Banda Aceh (pilar.id) – Badan Penanggulangan Bencana Aceh (BPBA) mencatat sebanyak 273 bencana terjadi di Aceh sepanjang 2024. Bencana tersebut menyebabkan 12 orang meninggal dunia, 4 orang luka-luka, dan berdampak pada 44.641 kepala keluarga atau 159.141 jiwa, dengan 4.144 di antaranya menjadi pengungsi.
Nilai kerugian akibat bencana di Aceh mencapai Rp123 miliar. Meski jumlah bencana lebih rendah dibandingkan 2023 yang mencapai 418 kejadian dengan kerugian Rp430 miliar, dampak kerusakan infrastruktur, harta benda, dan lahan pertanian tetap signifikan.
Kepala BPBA, Teuku Nara Setia, menyebutkan bahwa kebakaran permukiman menjadi bencana yang paling banyak terjadi, yakni sebanyak 86 kali, dengan kerugian mencapai Rp69 miliar.
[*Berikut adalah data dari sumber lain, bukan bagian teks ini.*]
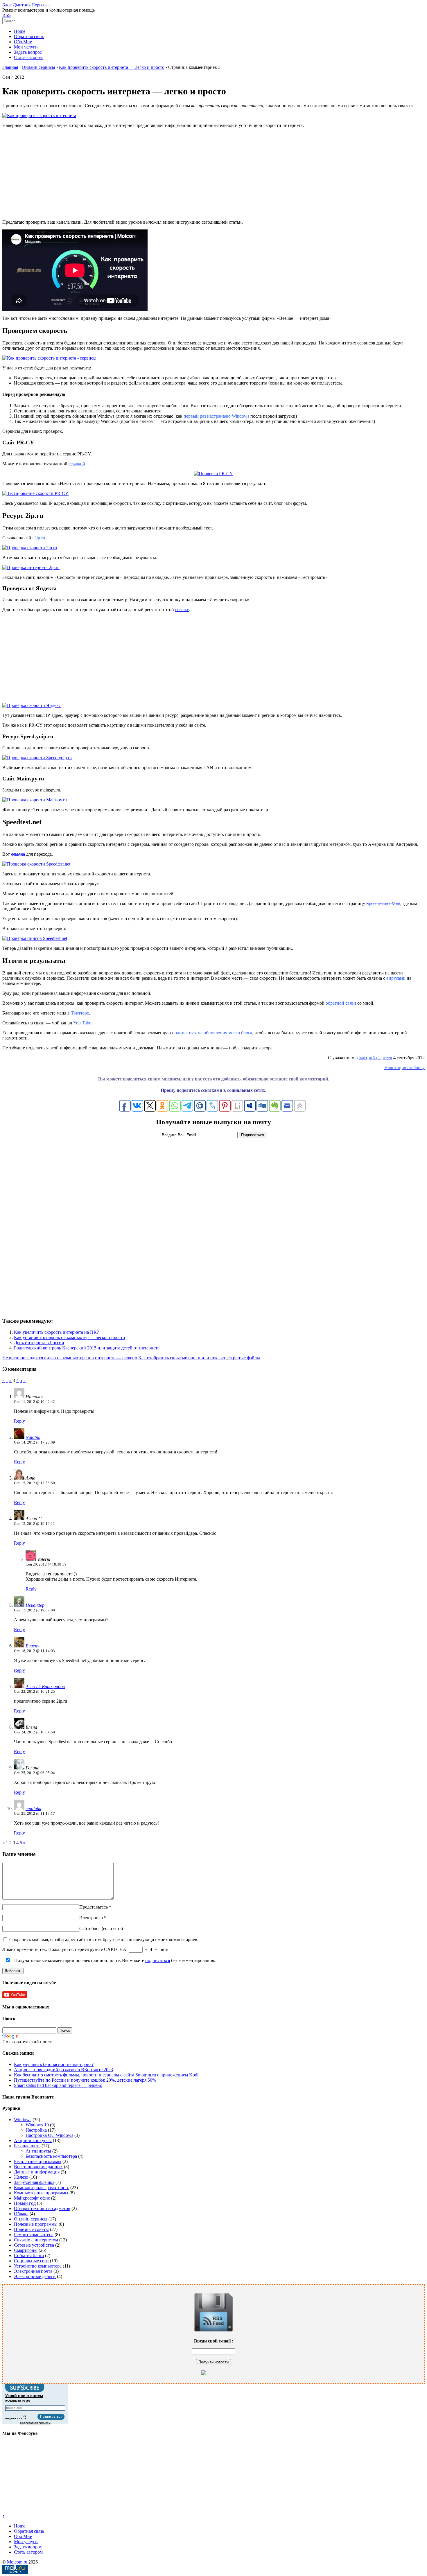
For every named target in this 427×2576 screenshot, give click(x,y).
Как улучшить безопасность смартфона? (54, 2064)
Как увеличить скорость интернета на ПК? (56, 1332)
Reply (19, 1421)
Sementara itu, banjir tercatat terjadi 68 kali, merendam 5.062 rumah, merusak 11 jembatan, dan 18 tanggul, serta menyebabkan 883 hektare sawah terendam. Bencana ini memaksa 4.009 orang mengungsi.
“Kebakaran hutan dan lahan (karhutla) juga masih menjadi ancaman serius dengan 63 kejadian yang membakar 214 hektare lahan,” ungkap Nara dalam rilis resmi, Selasa (7/1/2025).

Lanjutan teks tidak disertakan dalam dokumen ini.